EUR/USD succumbed to heavy sales at the 16:00 GMT fixing once again today, slipping to fresh trend lows at 1.4219. Rising US interest rates helped fuel the greenback’s rise as did ongoing concerns about Greece’s creditworthiness in the wake of mild Moody’s downgrade (Moody’s continues to rate Greece two-notches higher than do S&P and Fitch).

A legal paper written by the ECB staff sparked some concern as the subject was the departure of a country from EMU and the EU and their ability to continue to use the euro as their currency.
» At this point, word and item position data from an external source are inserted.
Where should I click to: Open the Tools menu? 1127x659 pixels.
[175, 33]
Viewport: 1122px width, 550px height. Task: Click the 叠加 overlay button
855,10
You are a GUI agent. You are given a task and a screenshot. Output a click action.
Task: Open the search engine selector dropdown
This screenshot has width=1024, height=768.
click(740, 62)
With the market openly speculating about the likes of Greece or Spain leaving the euro zone, the ECB document did nothing to settle jitters.

USD/JPY was boosted by the higher US Treasury yields, reaching 91.86 intraday and closing near the highs.
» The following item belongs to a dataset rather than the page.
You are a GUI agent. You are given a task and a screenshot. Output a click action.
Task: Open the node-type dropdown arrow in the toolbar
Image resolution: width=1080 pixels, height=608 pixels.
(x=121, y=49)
GBP/USD was sold aggressively today with traders increasingly concerned that upcoming parliamentary elections in the UK could result in a hung parliament. The Tory lead in opinion poles has been shrinking in recent weeks.

AUD/USD extended its slide as low as 0.8752 before stabilizing but rallies were limited. We close at 0.8765. Traders noted heavy sales of AUD/CAD today, helping the Loonie ward off USD strength better than some of the other commodity-based currencies. USD/CAD ends at 1.0577.